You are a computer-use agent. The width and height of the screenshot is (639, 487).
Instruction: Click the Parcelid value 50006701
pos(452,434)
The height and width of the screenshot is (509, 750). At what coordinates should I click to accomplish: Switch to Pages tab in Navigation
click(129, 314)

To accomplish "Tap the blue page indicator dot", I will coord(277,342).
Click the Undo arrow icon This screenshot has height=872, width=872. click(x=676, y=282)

######

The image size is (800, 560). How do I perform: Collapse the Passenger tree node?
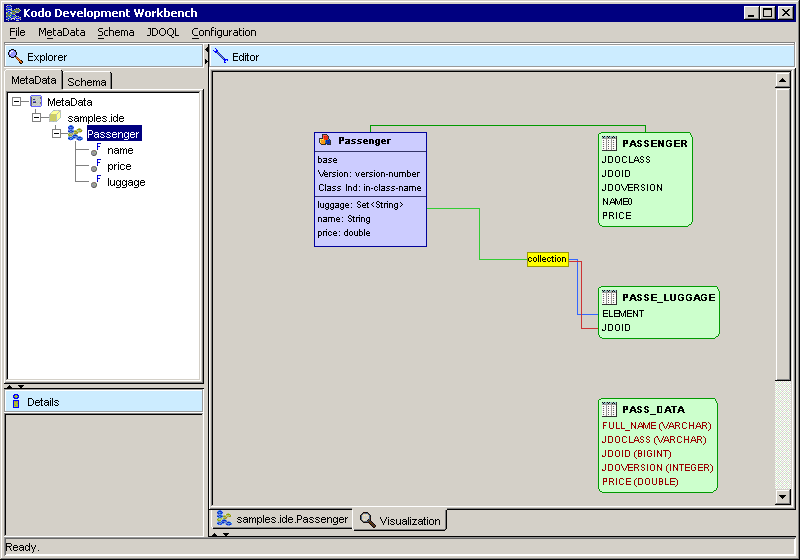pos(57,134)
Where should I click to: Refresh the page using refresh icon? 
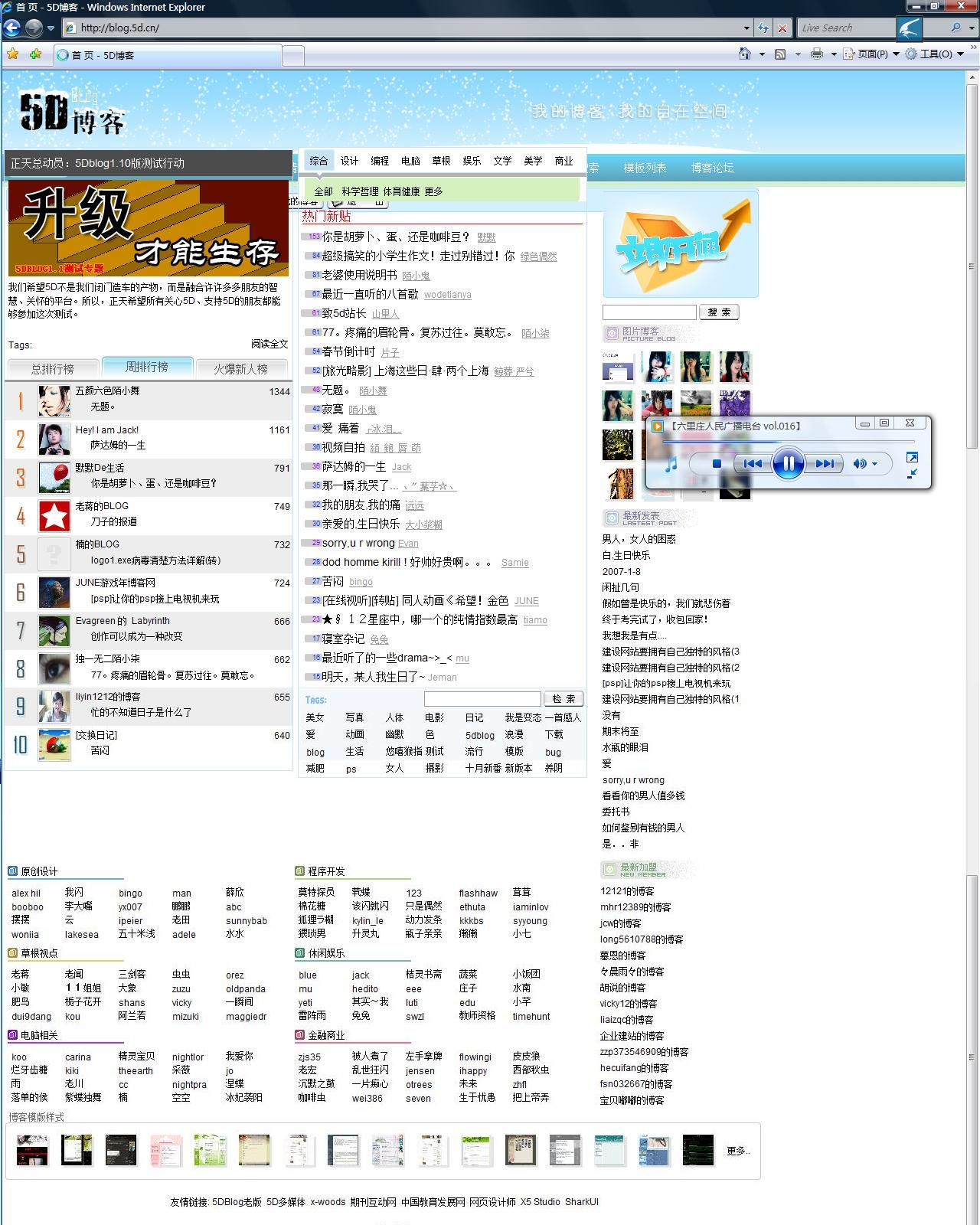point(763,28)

######

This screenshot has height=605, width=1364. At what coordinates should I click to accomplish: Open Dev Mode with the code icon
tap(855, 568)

######

[Exercise goal] From the entries above, give again exactly the lines running from the line with "You are a computer-use" to the line with "Click the Undo"; include both of those lines.

[Response below]
You are a computer-use agent. The width and height of the screenshot is (639, 487).
Instruction: Click the Parcelid value 50006701
pos(452,434)
The height and width of the screenshot is (509, 750). At what coordinates should I click to accomplish: Switch to Pages tab in Navigation
click(129, 314)

To accomplish "Tap the blue page indicator dot", I will coord(277,342).
Click the Undo arrow icon This screenshot has height=872, width=872. click(x=676, y=282)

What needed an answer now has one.